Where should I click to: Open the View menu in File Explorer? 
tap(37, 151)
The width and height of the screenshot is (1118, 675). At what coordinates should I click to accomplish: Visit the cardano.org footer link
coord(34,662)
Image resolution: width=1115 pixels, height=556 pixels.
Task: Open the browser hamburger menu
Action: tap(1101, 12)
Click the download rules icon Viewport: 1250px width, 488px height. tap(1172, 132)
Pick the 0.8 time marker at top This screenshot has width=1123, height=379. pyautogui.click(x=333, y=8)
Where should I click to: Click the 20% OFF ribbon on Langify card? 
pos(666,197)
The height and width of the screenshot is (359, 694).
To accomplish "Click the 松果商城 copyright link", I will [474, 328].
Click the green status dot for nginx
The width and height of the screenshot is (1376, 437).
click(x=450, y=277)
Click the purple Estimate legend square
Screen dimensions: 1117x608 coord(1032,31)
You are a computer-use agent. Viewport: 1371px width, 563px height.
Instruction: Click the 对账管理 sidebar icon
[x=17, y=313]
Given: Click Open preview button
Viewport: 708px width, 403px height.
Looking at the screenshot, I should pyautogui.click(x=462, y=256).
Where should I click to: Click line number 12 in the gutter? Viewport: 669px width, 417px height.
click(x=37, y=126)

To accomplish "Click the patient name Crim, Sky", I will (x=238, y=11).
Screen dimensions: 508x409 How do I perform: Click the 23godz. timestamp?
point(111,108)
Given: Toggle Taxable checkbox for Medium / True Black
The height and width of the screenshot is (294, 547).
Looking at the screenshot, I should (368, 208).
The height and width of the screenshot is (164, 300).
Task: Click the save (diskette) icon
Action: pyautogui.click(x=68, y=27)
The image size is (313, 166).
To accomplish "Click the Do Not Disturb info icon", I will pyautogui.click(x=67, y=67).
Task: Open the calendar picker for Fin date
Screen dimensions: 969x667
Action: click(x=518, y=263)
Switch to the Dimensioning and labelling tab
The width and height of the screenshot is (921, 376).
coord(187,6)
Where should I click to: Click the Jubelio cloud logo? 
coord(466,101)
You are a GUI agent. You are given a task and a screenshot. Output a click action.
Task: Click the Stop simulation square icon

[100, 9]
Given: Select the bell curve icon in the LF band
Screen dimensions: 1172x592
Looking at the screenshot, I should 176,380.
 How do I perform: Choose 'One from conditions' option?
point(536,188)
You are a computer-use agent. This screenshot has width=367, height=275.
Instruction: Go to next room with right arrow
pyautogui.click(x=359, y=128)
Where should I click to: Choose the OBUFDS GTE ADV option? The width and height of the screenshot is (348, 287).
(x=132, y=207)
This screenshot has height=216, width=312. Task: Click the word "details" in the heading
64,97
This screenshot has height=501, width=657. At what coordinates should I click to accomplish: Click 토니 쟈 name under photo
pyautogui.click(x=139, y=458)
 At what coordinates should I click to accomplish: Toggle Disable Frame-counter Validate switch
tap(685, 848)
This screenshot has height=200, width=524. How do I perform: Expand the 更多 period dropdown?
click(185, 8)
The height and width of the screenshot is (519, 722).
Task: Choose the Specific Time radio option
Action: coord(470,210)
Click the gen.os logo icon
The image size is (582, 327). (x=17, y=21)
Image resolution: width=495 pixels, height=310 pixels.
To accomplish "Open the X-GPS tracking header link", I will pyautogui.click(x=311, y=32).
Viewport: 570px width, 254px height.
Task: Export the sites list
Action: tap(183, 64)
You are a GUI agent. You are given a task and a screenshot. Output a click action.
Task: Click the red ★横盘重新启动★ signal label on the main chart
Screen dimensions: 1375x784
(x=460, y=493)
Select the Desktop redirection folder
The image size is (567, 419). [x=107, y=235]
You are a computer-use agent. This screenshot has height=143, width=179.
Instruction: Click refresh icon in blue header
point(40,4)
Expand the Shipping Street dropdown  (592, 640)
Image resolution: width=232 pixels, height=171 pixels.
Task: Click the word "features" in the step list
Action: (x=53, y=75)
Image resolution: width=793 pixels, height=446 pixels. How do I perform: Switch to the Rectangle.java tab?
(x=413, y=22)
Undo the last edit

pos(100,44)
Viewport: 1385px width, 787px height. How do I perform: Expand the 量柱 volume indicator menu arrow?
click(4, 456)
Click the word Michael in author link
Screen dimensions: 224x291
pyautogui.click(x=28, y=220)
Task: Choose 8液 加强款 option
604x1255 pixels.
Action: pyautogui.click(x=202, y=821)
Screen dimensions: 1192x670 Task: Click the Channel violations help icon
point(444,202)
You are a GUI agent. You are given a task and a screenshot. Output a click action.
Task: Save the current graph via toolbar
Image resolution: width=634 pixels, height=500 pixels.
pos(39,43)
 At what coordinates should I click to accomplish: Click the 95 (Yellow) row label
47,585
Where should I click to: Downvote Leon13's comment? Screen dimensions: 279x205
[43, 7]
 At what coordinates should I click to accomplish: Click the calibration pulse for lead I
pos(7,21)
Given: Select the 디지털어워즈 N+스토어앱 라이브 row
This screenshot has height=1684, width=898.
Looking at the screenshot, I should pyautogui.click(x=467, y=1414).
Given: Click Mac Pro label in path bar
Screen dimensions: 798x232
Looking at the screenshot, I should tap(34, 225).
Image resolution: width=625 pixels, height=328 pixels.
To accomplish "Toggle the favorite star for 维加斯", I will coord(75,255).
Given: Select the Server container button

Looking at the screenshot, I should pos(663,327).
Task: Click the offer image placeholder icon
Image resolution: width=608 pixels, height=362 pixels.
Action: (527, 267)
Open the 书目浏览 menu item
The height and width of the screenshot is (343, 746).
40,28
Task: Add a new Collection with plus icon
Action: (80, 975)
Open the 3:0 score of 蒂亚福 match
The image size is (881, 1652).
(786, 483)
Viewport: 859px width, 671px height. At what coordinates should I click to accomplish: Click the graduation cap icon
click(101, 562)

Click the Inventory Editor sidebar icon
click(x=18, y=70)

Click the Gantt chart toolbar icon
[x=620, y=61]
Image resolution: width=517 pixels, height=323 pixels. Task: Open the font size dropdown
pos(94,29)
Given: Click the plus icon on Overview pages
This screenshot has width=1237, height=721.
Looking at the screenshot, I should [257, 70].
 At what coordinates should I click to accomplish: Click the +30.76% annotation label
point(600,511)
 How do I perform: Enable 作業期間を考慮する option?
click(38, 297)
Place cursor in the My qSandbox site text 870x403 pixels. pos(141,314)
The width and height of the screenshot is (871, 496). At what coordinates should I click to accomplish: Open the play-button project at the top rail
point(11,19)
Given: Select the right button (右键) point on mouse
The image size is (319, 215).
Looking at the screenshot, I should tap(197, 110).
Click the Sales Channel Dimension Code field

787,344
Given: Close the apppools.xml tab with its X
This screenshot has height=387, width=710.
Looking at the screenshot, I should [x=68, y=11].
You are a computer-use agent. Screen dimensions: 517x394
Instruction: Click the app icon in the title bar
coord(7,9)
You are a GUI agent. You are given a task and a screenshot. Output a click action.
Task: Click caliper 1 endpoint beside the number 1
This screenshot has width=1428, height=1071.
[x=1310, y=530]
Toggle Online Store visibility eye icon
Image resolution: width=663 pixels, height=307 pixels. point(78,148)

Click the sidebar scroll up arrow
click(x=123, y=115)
┄┄┄┄┄┄
A faithful, word-for-word transcript of the material above is the required answer.

- [Task result]:
Where should I click to: Open the View menu in File Explorer? 
tap(37, 151)
The width and height of the screenshot is (1118, 675). At what coordinates should I click to accomplish: Visit the cardano.org footer link
coord(34,662)
Image resolution: width=1115 pixels, height=556 pixels.
Task: Open the browser hamburger menu
Action: tap(1101, 12)
Click the download rules icon Viewport: 1250px width, 488px height. tap(1172, 132)
Pick the 0.8 time marker at top This screenshot has width=1123, height=379. pyautogui.click(x=333, y=8)
Where should I click to: Click the 20% OFF ribbon on Langify card? 
pos(666,197)
The height and width of the screenshot is (359, 694).
To accomplish "Click the 松果商城 copyright link", I will [474, 328].
Click the green status dot for nginx
The width and height of the screenshot is (1376, 437).
click(x=450, y=277)
Click the purple Estimate legend square
Screen dimensions: 1117x608 coord(1032,31)
You are a computer-use agent. Viewport: 1371px width, 563px height.
Instruction: Click the 对账管理 sidebar icon
[x=17, y=313]
Given: Click Open preview button
Viewport: 708px width, 403px height.
Looking at the screenshot, I should pyautogui.click(x=462, y=256).
Where should I click to: Click line number 12 in the gutter? Viewport: 669px width, 417px height.
click(x=37, y=126)

To accomplish "Click the patient name Crim, Sky", I will (x=238, y=11).
Screen dimensions: 508x409 How do I perform: Click the 23godz. timestamp?
point(111,108)
Given: Toggle Taxable checkbox for Medium / True Black
The height and width of the screenshot is (294, 547).
Looking at the screenshot, I should (368, 208).
The height and width of the screenshot is (164, 300).
Task: Click the save (diskette) icon
Action: pyautogui.click(x=68, y=27)
The image size is (313, 166).
To accomplish "Click the Do Not Disturb info icon", I will pyautogui.click(x=67, y=67).
Task: Open the calendar picker for Fin date
Screen dimensions: 969x667
Action: click(x=518, y=263)
Switch to the Dimensioning and labelling tab
The width and height of the screenshot is (921, 376).
coord(187,6)
Where should I click to: Click the Jubelio cloud logo? 
coord(466,101)
You are a GUI agent. You are given a task and a screenshot. Output a click action.
Task: Click the Stop simulation square icon

[100, 9]
Given: Select the bell curve icon in the LF band
Screen dimensions: 1172x592
Looking at the screenshot, I should 176,380.
 How do I perform: Choose 'One from conditions' option?
point(536,188)
You are a computer-use agent. This screenshot has width=367, height=275.
Instruction: Go to next room with right arrow
pyautogui.click(x=359, y=128)
Where should I click to: Choose the OBUFDS GTE ADV option? The width and height of the screenshot is (348, 287).
(x=132, y=207)
This screenshot has height=216, width=312. Task: Click the word "details" in the heading
64,97
This screenshot has height=501, width=657. At what coordinates should I click to accomplish: Click 토니 쟈 name under photo
pyautogui.click(x=139, y=458)
 At what coordinates should I click to accomplish: Toggle Disable Frame-counter Validate switch
tap(685, 848)
This screenshot has height=200, width=524. How do I perform: Expand the 更多 period dropdown?
click(185, 8)
The height and width of the screenshot is (519, 722).
Task: Choose the Specific Time radio option
Action: coord(470,210)
Click the gen.os logo icon
The image size is (582, 327). (x=17, y=21)
Image resolution: width=495 pixels, height=310 pixels.
To accomplish "Open the X-GPS tracking header link", I will pyautogui.click(x=311, y=32).
Viewport: 570px width, 254px height.
Task: Export the sites list
Action: tap(183, 64)
You are a GUI agent. You are given a task and a screenshot. Output a click action.
Task: Click the red ★横盘重新启动★ signal label on the main chart
Screen dimensions: 1375x784
(x=460, y=493)
Select the Desktop redirection folder
The image size is (567, 419). [x=107, y=235]
You are a computer-use agent. This screenshot has height=143, width=179.
Instruction: Click refresh icon in blue header
point(40,4)
Expand the Shipping Street dropdown  (592, 640)
Image resolution: width=232 pixels, height=171 pixels.
Task: Click the word "features" in the step list
Action: (x=53, y=75)
Image resolution: width=793 pixels, height=446 pixels. How do I perform: Switch to the Rectangle.java tab?
(x=413, y=22)
Undo the last edit

pos(100,44)
Viewport: 1385px width, 787px height. How do I perform: Expand the 量柱 volume indicator menu arrow?
click(4, 456)
Click the word Michael in author link
Screen dimensions: 224x291
pyautogui.click(x=28, y=220)
Task: Choose 8液 加强款 option
604x1255 pixels.
Action: pyautogui.click(x=202, y=821)
Screen dimensions: 1192x670 Task: Click the Channel violations help icon
point(444,202)
You are a GUI agent. You are given a task and a screenshot. Output a click action.
Task: Save the current graph via toolbar
Image resolution: width=634 pixels, height=500 pixels.
pos(39,43)
 At what coordinates should I click to accomplish: Click the 95 (Yellow) row label
47,585
Where should I click to: Downvote Leon13's comment? Screen dimensions: 279x205
[43, 7]
 At what coordinates should I click to accomplish: Click the calibration pulse for lead I
pos(7,21)
Given: Select the 디지털어워즈 N+스토어앱 라이브 row
This screenshot has height=1684, width=898.
Looking at the screenshot, I should pyautogui.click(x=467, y=1414).
Given: Click Mac Pro label in path bar
Screen dimensions: 798x232
Looking at the screenshot, I should tap(34, 225).
Image resolution: width=625 pixels, height=328 pixels.
To accomplish "Toggle the favorite star for 维加斯", I will coord(75,255).
Given: Select the Server container button

Looking at the screenshot, I should pos(663,327).
Task: Click the offer image placeholder icon
Image resolution: width=608 pixels, height=362 pixels.
Action: (527, 267)
Open the 书目浏览 menu item
The height and width of the screenshot is (343, 746).
40,28
Task: Add a new Collection with plus icon
Action: (80, 975)
Open the 3:0 score of 蒂亚福 match
The image size is (881, 1652).
(786, 483)
Viewport: 859px width, 671px height. At what coordinates should I click to accomplish: Click the graduation cap icon
click(101, 562)

Click the Inventory Editor sidebar icon
click(x=18, y=70)

Click the Gantt chart toolbar icon
[x=620, y=61]
Image resolution: width=517 pixels, height=323 pixels. Task: Open the font size dropdown
pos(94,29)
Given: Click the plus icon on Overview pages
This screenshot has width=1237, height=721.
Looking at the screenshot, I should [257, 70].
 At what coordinates should I click to accomplish: Click the +30.76% annotation label
point(600,511)
 How do I perform: Enable 作業期間を考慮する option?
click(38, 297)
Place cursor in the My qSandbox site text 870x403 pixels. pos(141,314)
The width and height of the screenshot is (871, 496). At what coordinates should I click to accomplish: Open the play-button project at the top rail
point(11,19)
Given: Select the right button (右键) point on mouse
The image size is (319, 215).
Looking at the screenshot, I should tap(197, 110).
Click the Sales Channel Dimension Code field

787,344
Given: Close the apppools.xml tab with its X
This screenshot has height=387, width=710.
Looking at the screenshot, I should [x=68, y=11].
You are a computer-use agent. Screen dimensions: 517x394
Instruction: Click the app icon in the title bar
coord(7,9)
You are a GUI agent. You are given a task and a screenshot. Output a click action.
Task: Click caliper 1 endpoint beside the number 1
This screenshot has width=1428, height=1071.
[x=1310, y=530]
Toggle Online Store visibility eye icon
Image resolution: width=663 pixels, height=307 pixels. point(78,148)

Click the sidebar scroll up arrow
click(x=123, y=115)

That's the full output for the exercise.